>> start Material to process

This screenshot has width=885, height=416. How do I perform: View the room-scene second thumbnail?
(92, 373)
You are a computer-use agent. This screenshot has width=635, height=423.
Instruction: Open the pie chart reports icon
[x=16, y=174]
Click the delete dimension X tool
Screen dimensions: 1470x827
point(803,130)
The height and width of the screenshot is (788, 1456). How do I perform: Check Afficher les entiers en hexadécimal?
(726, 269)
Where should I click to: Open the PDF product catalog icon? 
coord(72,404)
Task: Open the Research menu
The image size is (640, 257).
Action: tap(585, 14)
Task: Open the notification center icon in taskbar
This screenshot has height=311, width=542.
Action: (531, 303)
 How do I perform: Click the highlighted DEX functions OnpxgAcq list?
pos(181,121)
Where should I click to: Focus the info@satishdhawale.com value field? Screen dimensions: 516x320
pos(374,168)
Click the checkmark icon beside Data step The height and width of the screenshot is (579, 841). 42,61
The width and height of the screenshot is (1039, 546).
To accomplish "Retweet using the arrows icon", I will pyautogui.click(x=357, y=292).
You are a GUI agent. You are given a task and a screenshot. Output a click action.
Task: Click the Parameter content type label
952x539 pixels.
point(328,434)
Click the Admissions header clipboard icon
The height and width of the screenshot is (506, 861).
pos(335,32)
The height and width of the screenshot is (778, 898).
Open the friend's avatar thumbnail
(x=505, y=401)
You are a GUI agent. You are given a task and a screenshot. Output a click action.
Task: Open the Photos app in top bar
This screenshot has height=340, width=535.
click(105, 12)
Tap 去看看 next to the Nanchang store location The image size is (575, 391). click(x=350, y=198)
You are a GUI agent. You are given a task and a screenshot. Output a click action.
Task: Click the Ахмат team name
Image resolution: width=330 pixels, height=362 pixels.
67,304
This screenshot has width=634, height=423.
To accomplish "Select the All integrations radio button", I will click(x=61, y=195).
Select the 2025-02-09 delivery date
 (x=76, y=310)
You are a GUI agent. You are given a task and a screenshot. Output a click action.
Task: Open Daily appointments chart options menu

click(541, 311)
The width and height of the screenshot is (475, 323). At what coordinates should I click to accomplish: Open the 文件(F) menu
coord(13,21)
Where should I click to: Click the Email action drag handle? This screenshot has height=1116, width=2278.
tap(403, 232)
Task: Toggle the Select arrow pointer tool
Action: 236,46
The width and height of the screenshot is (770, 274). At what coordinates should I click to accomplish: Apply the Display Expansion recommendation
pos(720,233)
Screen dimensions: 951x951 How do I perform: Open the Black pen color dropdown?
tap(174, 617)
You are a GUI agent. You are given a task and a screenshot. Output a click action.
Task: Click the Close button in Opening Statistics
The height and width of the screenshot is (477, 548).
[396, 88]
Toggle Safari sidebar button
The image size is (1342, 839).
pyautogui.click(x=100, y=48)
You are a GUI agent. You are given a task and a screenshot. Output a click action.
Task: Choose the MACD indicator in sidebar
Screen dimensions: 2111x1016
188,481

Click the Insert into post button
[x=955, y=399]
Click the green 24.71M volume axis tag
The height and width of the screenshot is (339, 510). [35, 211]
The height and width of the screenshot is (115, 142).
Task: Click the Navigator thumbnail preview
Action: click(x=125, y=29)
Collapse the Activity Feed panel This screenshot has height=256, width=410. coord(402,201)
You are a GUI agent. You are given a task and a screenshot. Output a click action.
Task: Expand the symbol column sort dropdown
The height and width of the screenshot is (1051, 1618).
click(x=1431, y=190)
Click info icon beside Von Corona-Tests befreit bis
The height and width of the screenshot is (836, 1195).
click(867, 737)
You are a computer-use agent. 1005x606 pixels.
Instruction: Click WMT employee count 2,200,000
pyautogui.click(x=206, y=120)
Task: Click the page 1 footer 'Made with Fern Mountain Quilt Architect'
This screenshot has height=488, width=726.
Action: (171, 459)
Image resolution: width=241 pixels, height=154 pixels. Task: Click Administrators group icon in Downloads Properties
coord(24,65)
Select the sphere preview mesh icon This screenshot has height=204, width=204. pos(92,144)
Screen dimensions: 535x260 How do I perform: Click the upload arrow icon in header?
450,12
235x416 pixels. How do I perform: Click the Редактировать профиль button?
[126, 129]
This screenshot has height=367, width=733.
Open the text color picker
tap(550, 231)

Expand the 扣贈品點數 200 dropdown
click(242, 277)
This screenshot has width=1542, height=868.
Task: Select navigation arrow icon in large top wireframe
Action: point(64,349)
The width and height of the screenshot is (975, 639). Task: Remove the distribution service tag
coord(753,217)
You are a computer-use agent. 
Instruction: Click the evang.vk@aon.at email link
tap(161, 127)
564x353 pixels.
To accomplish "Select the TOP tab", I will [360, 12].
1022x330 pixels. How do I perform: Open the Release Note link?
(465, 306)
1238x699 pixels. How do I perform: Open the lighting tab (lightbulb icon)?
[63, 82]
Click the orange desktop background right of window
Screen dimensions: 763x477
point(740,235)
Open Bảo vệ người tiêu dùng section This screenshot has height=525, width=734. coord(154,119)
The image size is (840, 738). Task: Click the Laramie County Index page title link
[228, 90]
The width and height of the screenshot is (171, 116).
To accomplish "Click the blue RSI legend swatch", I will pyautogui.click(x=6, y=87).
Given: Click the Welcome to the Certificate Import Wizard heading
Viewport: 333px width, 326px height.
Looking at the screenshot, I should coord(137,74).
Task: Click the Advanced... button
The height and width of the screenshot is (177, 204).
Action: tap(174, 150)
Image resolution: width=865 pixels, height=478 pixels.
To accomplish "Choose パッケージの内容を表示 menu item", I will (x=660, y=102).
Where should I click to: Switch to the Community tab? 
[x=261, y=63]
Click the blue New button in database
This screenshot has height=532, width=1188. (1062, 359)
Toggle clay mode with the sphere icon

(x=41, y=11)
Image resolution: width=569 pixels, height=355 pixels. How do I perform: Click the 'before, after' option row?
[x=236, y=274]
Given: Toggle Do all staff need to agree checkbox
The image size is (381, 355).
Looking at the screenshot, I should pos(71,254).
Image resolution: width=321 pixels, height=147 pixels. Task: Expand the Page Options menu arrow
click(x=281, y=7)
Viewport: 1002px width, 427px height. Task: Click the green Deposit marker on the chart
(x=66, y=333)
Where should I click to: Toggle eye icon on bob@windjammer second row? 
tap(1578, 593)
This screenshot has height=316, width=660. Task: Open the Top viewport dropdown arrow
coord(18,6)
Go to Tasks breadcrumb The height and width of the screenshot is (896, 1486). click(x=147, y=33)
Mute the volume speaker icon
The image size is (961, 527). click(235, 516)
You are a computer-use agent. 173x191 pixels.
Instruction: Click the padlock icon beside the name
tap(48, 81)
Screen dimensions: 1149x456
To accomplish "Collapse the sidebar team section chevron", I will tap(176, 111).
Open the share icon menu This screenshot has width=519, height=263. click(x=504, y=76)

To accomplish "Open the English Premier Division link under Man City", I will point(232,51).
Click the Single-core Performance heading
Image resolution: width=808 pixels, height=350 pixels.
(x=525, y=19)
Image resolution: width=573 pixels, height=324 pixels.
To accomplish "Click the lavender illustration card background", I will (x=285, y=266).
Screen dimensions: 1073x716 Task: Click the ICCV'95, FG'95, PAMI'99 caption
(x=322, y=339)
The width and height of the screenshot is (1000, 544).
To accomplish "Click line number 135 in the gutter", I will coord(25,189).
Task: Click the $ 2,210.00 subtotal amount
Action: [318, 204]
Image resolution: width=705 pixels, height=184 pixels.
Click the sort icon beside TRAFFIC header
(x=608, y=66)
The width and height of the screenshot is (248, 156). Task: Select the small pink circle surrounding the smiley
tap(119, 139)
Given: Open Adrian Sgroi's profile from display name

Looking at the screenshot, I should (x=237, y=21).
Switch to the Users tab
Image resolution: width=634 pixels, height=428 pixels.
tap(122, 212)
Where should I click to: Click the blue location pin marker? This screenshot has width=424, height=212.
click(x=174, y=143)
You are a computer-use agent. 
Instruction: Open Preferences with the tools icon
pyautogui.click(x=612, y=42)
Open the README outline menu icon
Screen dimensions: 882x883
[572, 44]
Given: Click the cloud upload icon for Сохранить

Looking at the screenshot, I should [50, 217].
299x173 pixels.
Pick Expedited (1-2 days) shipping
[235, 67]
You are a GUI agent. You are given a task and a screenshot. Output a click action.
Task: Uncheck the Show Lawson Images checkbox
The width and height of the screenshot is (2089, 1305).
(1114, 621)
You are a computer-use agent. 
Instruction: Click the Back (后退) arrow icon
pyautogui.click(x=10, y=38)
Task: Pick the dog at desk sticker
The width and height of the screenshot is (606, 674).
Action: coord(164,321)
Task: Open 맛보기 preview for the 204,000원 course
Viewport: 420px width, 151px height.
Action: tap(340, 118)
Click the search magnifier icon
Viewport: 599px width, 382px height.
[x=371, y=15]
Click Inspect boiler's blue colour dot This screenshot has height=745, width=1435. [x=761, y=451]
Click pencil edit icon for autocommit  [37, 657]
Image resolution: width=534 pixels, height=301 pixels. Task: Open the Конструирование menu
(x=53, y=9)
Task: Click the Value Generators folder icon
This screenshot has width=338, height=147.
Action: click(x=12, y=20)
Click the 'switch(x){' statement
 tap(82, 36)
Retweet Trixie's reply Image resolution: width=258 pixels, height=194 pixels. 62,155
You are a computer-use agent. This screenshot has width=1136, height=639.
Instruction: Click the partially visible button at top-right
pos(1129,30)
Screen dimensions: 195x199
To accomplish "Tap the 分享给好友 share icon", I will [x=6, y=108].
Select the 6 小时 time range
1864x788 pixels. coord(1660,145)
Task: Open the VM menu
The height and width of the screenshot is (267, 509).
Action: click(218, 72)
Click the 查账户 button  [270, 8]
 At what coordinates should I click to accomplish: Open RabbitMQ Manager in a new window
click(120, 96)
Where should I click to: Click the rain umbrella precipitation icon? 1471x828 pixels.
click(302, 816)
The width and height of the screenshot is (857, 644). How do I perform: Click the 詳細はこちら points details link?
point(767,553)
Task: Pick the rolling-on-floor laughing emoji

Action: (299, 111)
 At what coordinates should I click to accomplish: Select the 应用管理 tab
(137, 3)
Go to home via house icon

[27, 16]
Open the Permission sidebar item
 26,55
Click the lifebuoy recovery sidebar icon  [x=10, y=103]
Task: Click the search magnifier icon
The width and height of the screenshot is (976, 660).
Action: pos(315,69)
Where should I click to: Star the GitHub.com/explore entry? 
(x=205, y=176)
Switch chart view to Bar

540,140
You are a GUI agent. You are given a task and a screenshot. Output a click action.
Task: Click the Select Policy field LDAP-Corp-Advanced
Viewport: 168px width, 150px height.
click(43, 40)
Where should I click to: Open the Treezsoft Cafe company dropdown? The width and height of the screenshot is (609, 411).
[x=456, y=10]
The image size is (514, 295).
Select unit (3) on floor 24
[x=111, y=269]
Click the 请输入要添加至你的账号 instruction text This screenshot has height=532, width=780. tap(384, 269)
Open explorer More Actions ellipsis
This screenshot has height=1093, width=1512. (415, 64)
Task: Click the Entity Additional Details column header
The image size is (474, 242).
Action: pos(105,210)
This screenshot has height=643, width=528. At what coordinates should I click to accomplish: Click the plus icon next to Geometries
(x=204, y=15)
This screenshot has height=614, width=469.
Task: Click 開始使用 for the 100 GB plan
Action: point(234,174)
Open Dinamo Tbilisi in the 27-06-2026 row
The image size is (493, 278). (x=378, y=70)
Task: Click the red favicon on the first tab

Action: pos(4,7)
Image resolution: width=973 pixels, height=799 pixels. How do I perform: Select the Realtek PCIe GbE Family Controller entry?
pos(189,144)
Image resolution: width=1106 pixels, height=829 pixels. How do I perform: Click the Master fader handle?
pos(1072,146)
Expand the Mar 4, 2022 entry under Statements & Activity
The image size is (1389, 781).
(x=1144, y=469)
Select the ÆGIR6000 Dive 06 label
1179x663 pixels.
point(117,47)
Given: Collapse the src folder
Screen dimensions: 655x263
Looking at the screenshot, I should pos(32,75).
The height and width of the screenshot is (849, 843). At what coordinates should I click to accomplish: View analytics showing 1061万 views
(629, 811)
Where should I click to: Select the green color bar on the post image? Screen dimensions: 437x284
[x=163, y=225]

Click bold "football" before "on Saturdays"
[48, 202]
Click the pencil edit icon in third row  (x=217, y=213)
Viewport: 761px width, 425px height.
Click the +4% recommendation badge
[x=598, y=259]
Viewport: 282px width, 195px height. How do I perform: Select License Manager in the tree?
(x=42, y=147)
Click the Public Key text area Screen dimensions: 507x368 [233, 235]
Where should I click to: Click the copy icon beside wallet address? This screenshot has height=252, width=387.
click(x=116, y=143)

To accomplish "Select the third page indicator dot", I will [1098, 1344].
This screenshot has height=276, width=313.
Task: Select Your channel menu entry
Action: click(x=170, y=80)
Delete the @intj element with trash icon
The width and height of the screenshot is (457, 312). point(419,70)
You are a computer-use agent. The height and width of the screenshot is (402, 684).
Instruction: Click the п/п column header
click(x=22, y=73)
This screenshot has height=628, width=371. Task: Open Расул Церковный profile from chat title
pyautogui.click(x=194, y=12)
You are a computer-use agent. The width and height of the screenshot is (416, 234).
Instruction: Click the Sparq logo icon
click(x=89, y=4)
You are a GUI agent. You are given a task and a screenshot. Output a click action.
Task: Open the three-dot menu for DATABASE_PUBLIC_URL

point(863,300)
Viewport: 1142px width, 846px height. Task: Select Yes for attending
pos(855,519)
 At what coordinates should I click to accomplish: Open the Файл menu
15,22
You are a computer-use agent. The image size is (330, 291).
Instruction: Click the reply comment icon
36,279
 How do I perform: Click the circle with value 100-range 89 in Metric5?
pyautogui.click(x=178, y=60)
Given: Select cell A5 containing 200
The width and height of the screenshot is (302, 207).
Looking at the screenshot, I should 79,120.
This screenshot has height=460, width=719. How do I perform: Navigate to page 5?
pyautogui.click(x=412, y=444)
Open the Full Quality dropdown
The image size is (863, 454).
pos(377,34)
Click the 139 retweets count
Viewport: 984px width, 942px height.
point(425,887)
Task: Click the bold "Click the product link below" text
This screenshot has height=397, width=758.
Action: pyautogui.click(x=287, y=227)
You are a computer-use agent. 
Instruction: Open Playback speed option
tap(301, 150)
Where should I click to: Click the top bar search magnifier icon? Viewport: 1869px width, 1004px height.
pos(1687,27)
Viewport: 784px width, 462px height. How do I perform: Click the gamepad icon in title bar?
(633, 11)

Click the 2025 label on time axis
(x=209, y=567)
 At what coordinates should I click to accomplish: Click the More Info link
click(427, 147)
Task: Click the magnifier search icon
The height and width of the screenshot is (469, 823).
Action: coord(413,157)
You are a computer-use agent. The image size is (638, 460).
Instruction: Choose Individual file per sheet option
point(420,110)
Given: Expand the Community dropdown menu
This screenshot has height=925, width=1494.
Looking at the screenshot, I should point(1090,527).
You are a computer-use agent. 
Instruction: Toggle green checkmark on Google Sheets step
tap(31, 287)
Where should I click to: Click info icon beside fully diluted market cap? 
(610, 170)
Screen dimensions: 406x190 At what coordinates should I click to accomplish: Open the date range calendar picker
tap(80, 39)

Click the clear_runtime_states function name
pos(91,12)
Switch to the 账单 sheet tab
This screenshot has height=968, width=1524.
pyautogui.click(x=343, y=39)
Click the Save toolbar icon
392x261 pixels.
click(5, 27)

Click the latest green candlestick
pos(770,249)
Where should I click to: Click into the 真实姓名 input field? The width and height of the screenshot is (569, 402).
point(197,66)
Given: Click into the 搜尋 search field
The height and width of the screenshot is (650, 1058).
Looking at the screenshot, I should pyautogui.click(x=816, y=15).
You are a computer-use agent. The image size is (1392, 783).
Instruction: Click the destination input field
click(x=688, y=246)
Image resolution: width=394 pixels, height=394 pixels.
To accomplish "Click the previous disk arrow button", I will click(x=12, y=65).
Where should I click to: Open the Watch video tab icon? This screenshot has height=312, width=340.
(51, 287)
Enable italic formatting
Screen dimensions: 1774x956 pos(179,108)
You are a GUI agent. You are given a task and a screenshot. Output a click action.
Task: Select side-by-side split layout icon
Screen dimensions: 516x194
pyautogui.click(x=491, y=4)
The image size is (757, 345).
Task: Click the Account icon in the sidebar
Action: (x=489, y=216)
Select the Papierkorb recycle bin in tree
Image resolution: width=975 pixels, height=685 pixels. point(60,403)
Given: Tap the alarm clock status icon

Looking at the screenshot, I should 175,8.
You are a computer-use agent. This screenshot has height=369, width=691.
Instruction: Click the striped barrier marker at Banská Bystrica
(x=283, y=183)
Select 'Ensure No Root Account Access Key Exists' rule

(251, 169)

>> end Material to process

Quote the listing from the line with "1022x330 pixels. How" up to and including the line with "(x=66, y=333)", reproducing each line without any change.

1022x330 pixels. How do I perform: Open the Release Note link?
(465, 306)
1238x699 pixels. How do I perform: Open the lighting tab (lightbulb icon)?
[63, 82]
Click the orange desktop background right of window
Screen dimensions: 763x477
point(740,235)
Open Bảo vệ người tiêu dùng section This screenshot has height=525, width=734. coord(154,119)
The image size is (840, 738). Task: Click the Laramie County Index page title link
[228, 90]
The width and height of the screenshot is (171, 116).
To accomplish "Click the blue RSI legend swatch", I will pyautogui.click(x=6, y=87).
Given: Click the Welcome to the Certificate Import Wizard heading
Viewport: 333px width, 326px height.
Looking at the screenshot, I should coord(137,74).
Task: Click the Advanced... button
The height and width of the screenshot is (177, 204).
Action: tap(174, 150)
Image resolution: width=865 pixels, height=478 pixels.
To accomplish "Choose パッケージの内容を表示 menu item", I will (x=660, y=102).
Where should I click to: Switch to the Community tab? 
[x=261, y=63]
Click the blue New button in database
This screenshot has height=532, width=1188. (1062, 359)
Toggle clay mode with the sphere icon

(x=41, y=11)
Image resolution: width=569 pixels, height=355 pixels. How do I perform: Click the 'before, after' option row?
[x=236, y=274]
Given: Toggle Do all staff need to agree checkbox
The image size is (381, 355).
Looking at the screenshot, I should pos(71,254).
Image resolution: width=321 pixels, height=147 pixels. Task: Expand the Page Options menu arrow
click(x=281, y=7)
Viewport: 1002px width, 427px height. Task: Click the green Deposit marker on the chart
(x=66, y=333)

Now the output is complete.